In the mid-term future, we can surely expect more classrooms to enter virtual reality. Case studies already suggest that VR helps engage students better than other forms of learning, although the full educational benefits are hard to prove. Still, I imagine teachers of the future leading VR tours of the solar system, or through 3D representations of major historical events, and I’m green with envy that I didn’t grow up with that.

Here’s some more basic but important tinkering I would expect by your era. School starts later in the day, to allow for the sleep young brains so desperately need. It ends sooner, as in the world-class Finnish school system — where official classes end around 2pm, allowing more time for a range of extra-curriculars. Slowly, in their second decade, kids get to drop the subjects they’re least interested in, with no restrictions on which ones they want to combine.

Indeed, random collisions of seemingly unrelated subjects will be encouraged. Let teachers collaborate on colliding classes themselves. Let there be no more of the nonsense that forced me to choose between computer science and history at age 12. (I chose history, and had to teach myself computer skills at home.)

Testing is the area where the future feels fuzziest. Maybe Mitra is right and teachers should trust kids to produce theses, whereupon they get the PhD candidate treatment. Perhaps self-reported grades are the way to go, or grades given by small groups of kids that keep one another honest and accountable. Watch videos of these peer group assessments by earnest kids who hug the recipient of their feedback in this eye-opening talk by Jeff Wetzler, co-founder of the educational nonprofit Transcend, and just try to stop your heartstrings from tugging.

On the other hand, we’re human, and plenty of us actually like objective scores in real life as much as we do in the world of video games. There seem certain inalienable truths about education world — there will always be boutique name brands (nobody expects Harvard, Yale or Stanford to have disappeared in your century, no matter how big a name Udacity or Coursera or Khan Academy become), the vast majority of students will go to non-big name colleges, there will always be a percentage of kids who are ill-served by the school they’re in, and papers will always come back with a red-pen letter grade, even if the red pen was a stylus on a tablet.

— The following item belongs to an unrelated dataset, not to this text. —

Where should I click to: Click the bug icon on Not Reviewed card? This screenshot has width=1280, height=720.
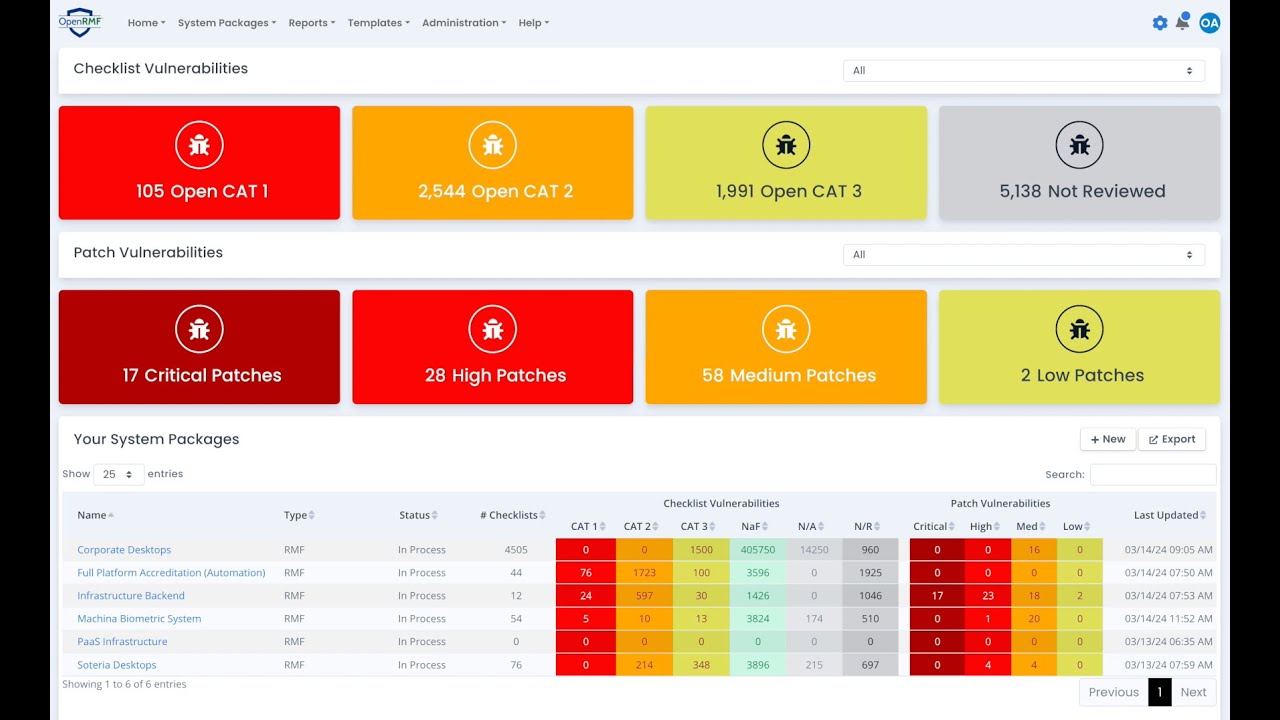point(1079,145)
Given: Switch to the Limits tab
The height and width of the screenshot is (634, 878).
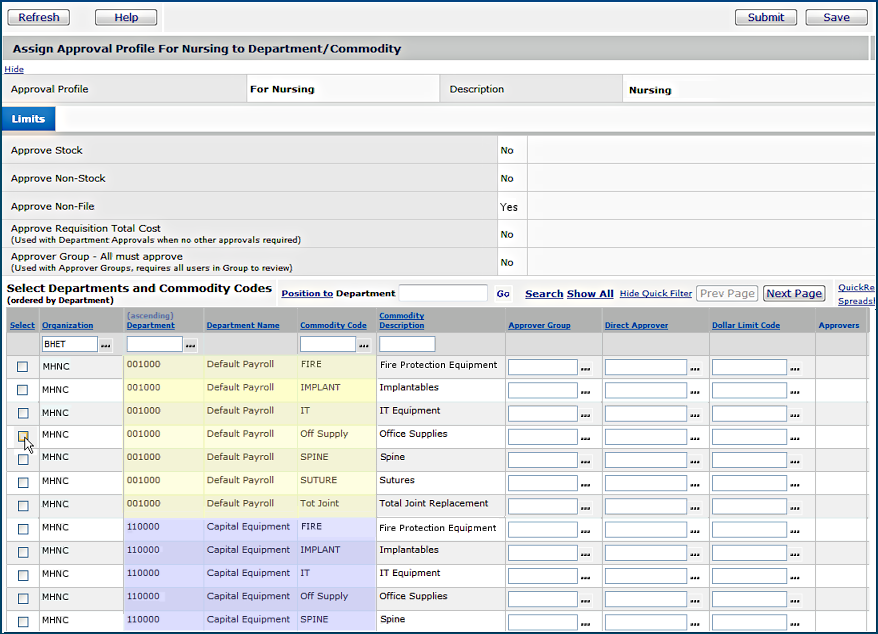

Either way, I propose one modest test for the state of education in your era. Next time you see a child, ask them the time-honored question: How was school today? If we in the 21st century have done our jobs, if we have tweaked the system enough so that it doesn't rush the curiosity and creativity out of kids, if it’s easy for anyone to study a topic that really lights their fires, then you will get more than a single “fine.” Perhaps you will have a hard time making them stop as the enthusiastic answer spills out. If so, you most definitely win.